La présence de Steven Harper à Iqaluit est davantage une campagne de relation publique qu'un exercice de souveraineté dans l'arctique. D'abord, d'un point de vue strictement géographique, Iqaluit est situé complètement dans le sud du Nunavut (63.75º N, 68.5º O), soit l'endroit où la souveraineté est la moins compromise. Une réelle campagne de souveraineté dans l'Arctique devrait avoir lieu au large de l'île Ellesmère (83º N, 70º O), à plus de 2 000 km au nord d'Iqaluit. Cette campagne démontre clairement combien le Canada n'a pas les ressources nécessaires pour assurer une réelle souveraineté dans l'Arctique, puisque son premier ministre n'est pas en mesure d'y faire une réel visite.

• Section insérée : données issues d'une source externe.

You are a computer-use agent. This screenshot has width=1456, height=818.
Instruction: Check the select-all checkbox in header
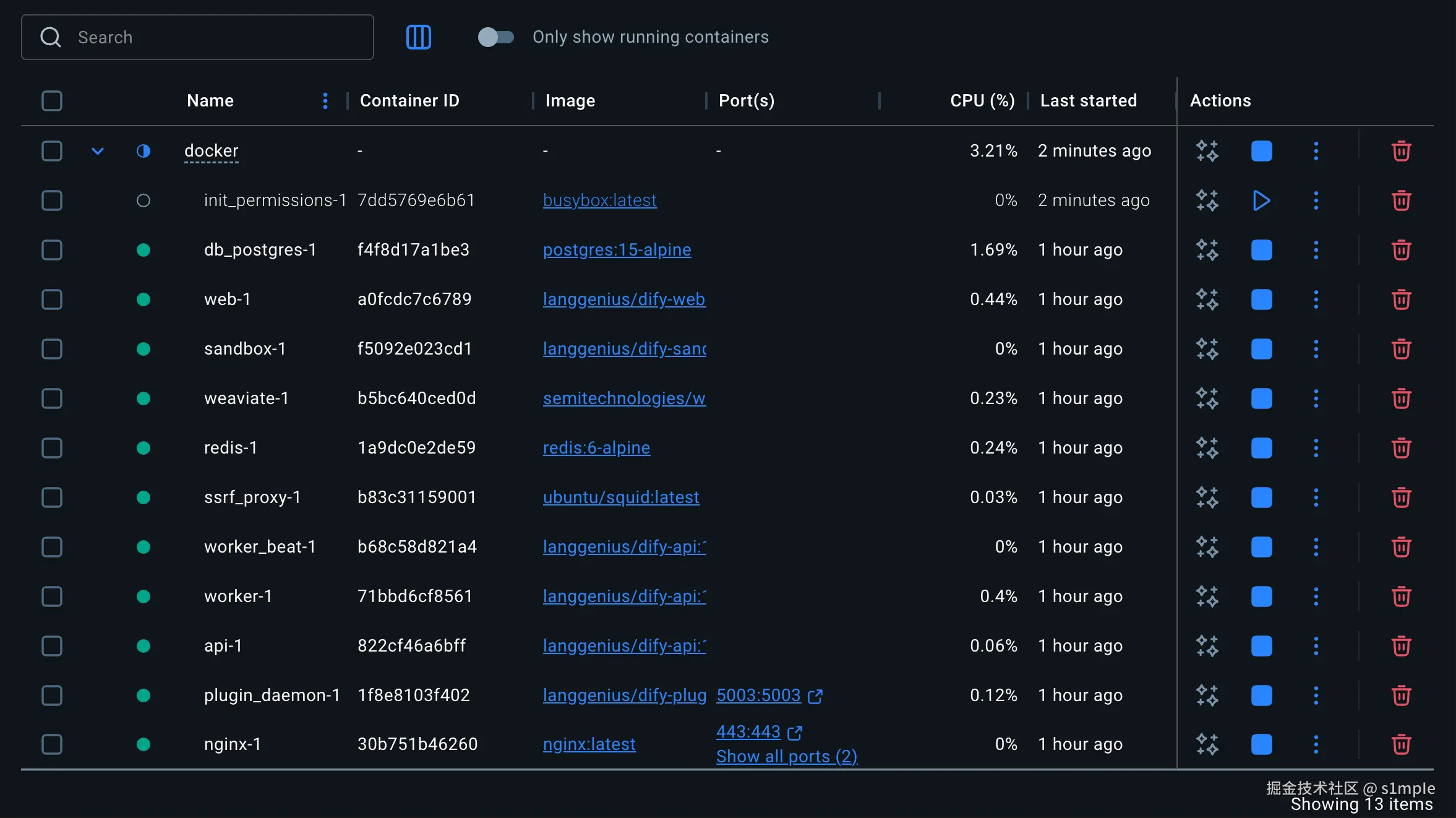pyautogui.click(x=52, y=101)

Après avoir déposé un drapeau sur le fond marin du pôle nord, les Russes doivent bien rire de ce simili exercice militaire canadiens.
Son passage est davantage une campagne de relation publique très bien médiatisé à travers le Canada. Ils en profitent également pour en mettre plein la vue aux 6000 résidents Inuits et non-inuit d'Iqaluit.
Les Inuits l'ont cependant rapidement ramené à l'ordre réaffirmant que la souveraineté de l'arctique se fera d'abord et avant tout par des communautés Inuites actives et en santé. Avec cet exercice militaire, on a bien l'impression que l'éducation et santé sont loin d'être des priorités pour M. Harper.